Many children detained entering the US from Mexico have been held under harsh conditions, and Customs and Border Protection Chief Operating Officer John Sanders told The Associated Press last week that children have died after being in the agency’s care. He said Border Patrol stations are holding 15,000 people — more than triple their maximum capacity of 4,000.
Congress plans to leave Washington in a few days for a weeklong July 4 recess. While lawmakers don’t want to depart without acting on the legislation for fear of being accused of not responding to humanitarian problems at the border, it seems unlikely that Congress would have time to send a House-Senate compromise to Trump by week’s end.
In a letter Monday threatening the veto, White House officials told lawmakers they objected that the House package lacked money for beds the federal Immigration and Customs Enforcement agency needs to let it detain more migrants. Officials also complained in the letter that the bill had no money to toughen border security, including funds for building Trump’s proposed border wall.
“Because this bill does not provide adequate funding to meet the current crisis, and because it contains partisan provisions designed to hamstring the Administration’s border enforcement efforts, the Administration opposes its passage,” the letter said.
Several Democrats said some language they were seeking could end up in separate legislation. Several said changes might include provisions aimed at ensuring that detained children are treated humanely.
“We’ve got lives at stake,” said Rep. Tony Cardenas, D-Calif. He said the US has been “the gold standard” for treating refugees fleeing dangerous countries, “and I don’t think we should compromise that at all.”
The meeting may have helped ease Democratic complaints. Rep. Alexandria Ocasio-Cortez, D-N.Y., told reporters before the meeting that she would oppose the bill but left the door open afterward, saying, “I oppose the situation we’re in, but my main goal is to keep kids from dying.”
Much of the legislation’s money would help care for migrants at a time when federal officials say their agencies have been overwhelmed by the influx of migrants and are running out of funds.
The back-and-forth on the spending measure came as Congress’ top Democrats criticized Trump for threatening coast-to-coast deportations of migrants.
Over the weekend, Trump tweeted that he would give Congress two weeks to solve “the Asylum and Loopholes problems” along the border with Mexico. “If not, Deportations start!” he tweeted.
The president had earlier warned that there would soon be a nationwide sweep aimed at “millions” of people living illegally in the US, including families. The sweeps were supposed to begin Sunday, but Trump said he postponed them.

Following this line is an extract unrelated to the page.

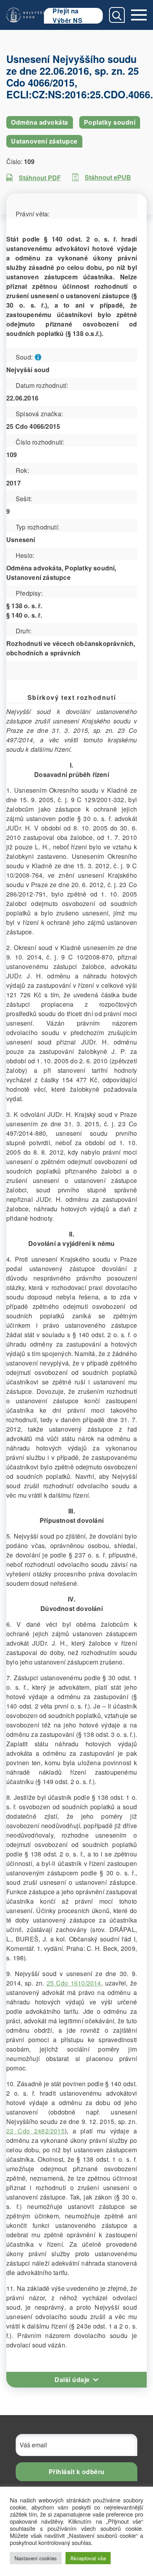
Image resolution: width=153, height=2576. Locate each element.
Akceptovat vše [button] (88, 2558)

Pelosi, D-Calif., said the threatened raids were “appalling” when she was asked about them at an immigration event Monday in Queens, New York.
“It is outside the circle of civilized human behavior, just kicking down doors, splitting up families and the rest of that in addition to the injustices that are happening at the border,” she said.
On the Senate floor, Minority Leader Chuck Schumer, D-N.Y., described Trump’s “chilling, nasty, obnoxious threats” and said the president “seems far more comfortable terrorizing immigrant families” than addressing immigration problems.
“I mean, my God, to threaten separating children from their parents as a bargaining chip? That’s the very definition of callousness,” Schumer said.
It is not clear exactly what Trump, who has started his 2020 re-election bid, means regarding asylum and loophole changes. He’s long been trying to restrict the numbers of people being allowed to enter the US after claiming asylum and impose other restrictions, a path he’s followed since he began his quest for president years ago. His threatened deportations came as authorities have been overwhelmed by a huge increase of migrants crossing the border into the US in recent months.
For years, Democrats and Republicans have unable to find middle ground on immigration that can pass Congress. It seems unlikely they will suddenly find a solution within two weeks.